The U.S. suicide rate is about the same as Great Britain, Canada, Denmark, Switzerland, and Iceland and below France and Greenland. Suicide rates seem to have little to do with the availability or accessibility of guns.
Suicide gets a lot less attention than murders because the news media generally does not cover suicides the way they do murders. Suicide is the second-most common cause of death for Americans between 15 and 34, but it is more stigmatized and less discussed than homicide.
Granted, guns are the suicide weapon of choice, but looking at the statistics, I would think mental health is the bigger issue.
The high rate of gun suicides in the United States is not new; in the 1980s and 1990s, when violent crime rates were much higher, gun suicides were still a more common cause of death than gun murders. However, in recent years, as the gun homicide rate has flattened out, the gun suicide rate appears to be ticking back up slightly.
The greater part of gun laws are aimed at a segment of the population that is mostly law-abiding and outside of the gang culture and would likely do little to stop any of the violence.

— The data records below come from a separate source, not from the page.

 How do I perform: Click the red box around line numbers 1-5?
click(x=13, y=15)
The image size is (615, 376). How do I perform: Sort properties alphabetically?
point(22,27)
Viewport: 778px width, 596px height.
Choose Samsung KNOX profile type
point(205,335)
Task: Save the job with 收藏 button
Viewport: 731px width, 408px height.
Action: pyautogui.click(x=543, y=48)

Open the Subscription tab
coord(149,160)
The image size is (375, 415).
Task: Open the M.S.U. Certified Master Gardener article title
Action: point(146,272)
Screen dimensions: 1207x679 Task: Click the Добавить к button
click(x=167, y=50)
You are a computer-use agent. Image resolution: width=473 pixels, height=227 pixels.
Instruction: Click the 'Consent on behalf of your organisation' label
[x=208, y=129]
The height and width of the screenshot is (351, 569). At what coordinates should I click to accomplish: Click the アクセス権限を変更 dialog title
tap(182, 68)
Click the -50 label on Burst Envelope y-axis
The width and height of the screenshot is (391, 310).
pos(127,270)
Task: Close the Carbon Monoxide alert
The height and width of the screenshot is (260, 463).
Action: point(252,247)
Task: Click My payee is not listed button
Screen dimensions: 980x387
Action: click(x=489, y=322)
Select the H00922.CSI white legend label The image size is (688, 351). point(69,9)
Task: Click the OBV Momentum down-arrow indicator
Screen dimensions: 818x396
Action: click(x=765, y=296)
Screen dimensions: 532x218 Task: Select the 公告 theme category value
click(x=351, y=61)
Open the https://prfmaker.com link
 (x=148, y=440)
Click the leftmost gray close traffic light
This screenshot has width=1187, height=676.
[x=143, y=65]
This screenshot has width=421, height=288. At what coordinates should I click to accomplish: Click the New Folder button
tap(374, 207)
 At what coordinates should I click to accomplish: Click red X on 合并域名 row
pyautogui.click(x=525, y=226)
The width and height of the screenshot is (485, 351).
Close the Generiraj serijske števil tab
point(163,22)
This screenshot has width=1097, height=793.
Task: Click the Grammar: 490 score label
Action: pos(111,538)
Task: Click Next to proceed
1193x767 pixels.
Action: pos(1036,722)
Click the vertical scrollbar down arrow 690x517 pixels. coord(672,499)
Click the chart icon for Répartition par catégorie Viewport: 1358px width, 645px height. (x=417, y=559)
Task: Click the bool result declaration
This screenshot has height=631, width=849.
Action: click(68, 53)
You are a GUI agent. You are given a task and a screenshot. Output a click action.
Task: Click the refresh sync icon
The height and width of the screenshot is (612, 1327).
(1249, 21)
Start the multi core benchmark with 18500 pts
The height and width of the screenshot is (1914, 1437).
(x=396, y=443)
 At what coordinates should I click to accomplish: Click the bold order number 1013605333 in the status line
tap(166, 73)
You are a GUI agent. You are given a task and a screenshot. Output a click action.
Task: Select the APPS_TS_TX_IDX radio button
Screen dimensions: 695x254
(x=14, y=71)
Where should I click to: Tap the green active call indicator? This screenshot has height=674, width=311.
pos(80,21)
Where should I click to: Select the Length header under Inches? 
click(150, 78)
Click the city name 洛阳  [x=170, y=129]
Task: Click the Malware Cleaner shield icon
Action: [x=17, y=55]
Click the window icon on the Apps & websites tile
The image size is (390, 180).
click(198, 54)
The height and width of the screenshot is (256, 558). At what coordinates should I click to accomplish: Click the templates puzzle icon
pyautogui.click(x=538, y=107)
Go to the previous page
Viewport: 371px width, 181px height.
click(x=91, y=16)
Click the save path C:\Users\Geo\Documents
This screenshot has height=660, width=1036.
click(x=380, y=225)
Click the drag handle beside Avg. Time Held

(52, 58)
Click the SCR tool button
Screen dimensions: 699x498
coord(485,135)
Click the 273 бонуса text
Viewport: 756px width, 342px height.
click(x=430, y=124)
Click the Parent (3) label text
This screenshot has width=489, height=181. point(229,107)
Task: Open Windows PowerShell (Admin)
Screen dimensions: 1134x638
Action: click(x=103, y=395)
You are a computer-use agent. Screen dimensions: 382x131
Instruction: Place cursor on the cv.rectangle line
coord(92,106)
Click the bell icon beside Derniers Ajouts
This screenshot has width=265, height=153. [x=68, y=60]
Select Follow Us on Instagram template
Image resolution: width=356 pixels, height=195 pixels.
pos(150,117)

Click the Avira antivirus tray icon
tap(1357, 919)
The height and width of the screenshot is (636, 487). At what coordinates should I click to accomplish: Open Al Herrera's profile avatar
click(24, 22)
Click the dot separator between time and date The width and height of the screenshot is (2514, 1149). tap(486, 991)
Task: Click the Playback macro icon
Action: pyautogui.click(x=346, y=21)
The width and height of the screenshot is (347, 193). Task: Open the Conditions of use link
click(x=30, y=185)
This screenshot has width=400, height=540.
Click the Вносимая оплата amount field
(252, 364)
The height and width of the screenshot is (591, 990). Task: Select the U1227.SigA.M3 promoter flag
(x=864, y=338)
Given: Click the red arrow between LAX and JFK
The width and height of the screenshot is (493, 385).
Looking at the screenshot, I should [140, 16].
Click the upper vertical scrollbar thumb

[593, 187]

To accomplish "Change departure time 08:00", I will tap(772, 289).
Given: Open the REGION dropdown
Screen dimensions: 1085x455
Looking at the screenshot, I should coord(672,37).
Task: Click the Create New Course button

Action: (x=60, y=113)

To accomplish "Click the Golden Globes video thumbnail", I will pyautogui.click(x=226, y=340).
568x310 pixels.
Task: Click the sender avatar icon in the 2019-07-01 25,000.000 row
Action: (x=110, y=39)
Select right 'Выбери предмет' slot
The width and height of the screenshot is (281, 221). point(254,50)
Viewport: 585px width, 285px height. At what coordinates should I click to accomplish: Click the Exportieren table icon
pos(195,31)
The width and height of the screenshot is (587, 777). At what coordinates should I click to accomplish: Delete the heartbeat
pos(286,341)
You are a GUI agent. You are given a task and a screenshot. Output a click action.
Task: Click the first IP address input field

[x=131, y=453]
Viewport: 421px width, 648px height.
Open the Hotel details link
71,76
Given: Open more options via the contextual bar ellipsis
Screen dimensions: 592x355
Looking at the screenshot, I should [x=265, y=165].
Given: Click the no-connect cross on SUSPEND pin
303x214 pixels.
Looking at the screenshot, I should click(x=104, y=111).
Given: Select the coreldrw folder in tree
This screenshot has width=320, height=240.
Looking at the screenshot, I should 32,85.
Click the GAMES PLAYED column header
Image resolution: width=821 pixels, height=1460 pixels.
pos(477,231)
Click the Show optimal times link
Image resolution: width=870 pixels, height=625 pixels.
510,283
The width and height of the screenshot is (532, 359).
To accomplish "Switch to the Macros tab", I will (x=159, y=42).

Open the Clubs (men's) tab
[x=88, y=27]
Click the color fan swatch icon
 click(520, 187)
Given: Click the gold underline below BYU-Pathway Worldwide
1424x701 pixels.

Mental illness is a clear risk factor for suicide and mass shootings, too.
Firearms are not the leading cause of death in the USA and suicide is the bigger issue in the deaths caused by firearms.
The takeaway lesson? If politicians cared that much about gun deaths and just stooped passing feel good laws every time there was a shooting, would it not be better to target areas where the majority of problems exist . . . perhaps by addressing mental illness and not the law-abiding citizens?
Pass the yams.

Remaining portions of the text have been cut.